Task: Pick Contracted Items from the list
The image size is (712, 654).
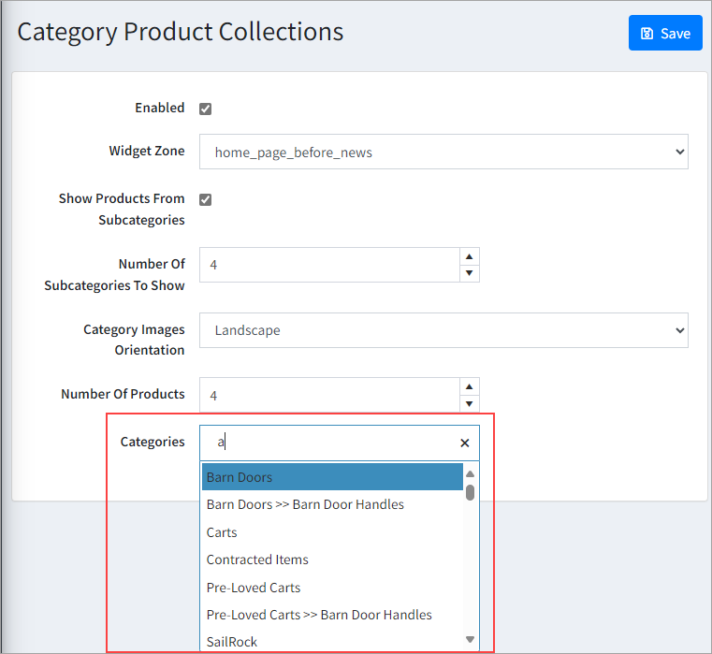Action: (257, 560)
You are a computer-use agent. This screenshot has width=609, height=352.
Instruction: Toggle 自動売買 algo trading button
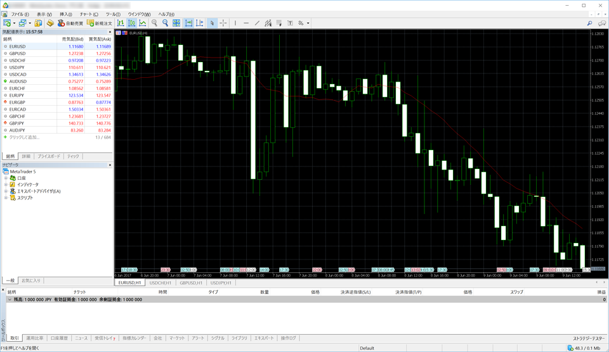(x=70, y=23)

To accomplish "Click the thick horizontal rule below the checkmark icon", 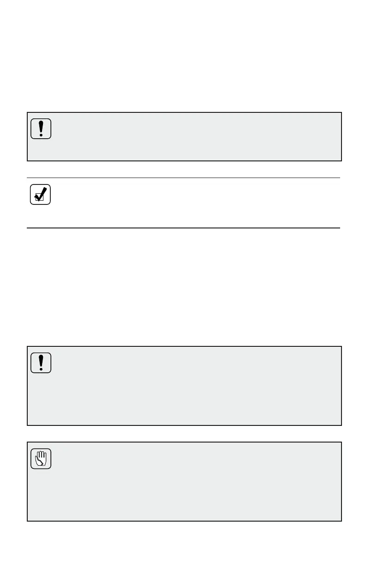I will coord(183,228).
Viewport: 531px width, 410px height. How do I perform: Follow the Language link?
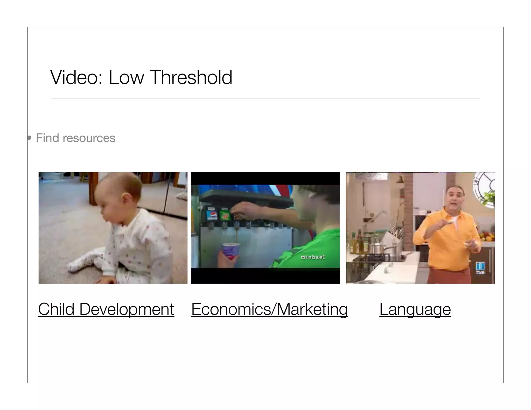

WHAT TO WORK ON. Find each line in the material above that carries the string "height", and copy it.

OUTPUT.
You are a computer-use agent. This screenshot has width=609, height=352.
Viewport: 531px width, 410px height. How do I perform: Follow the Language link?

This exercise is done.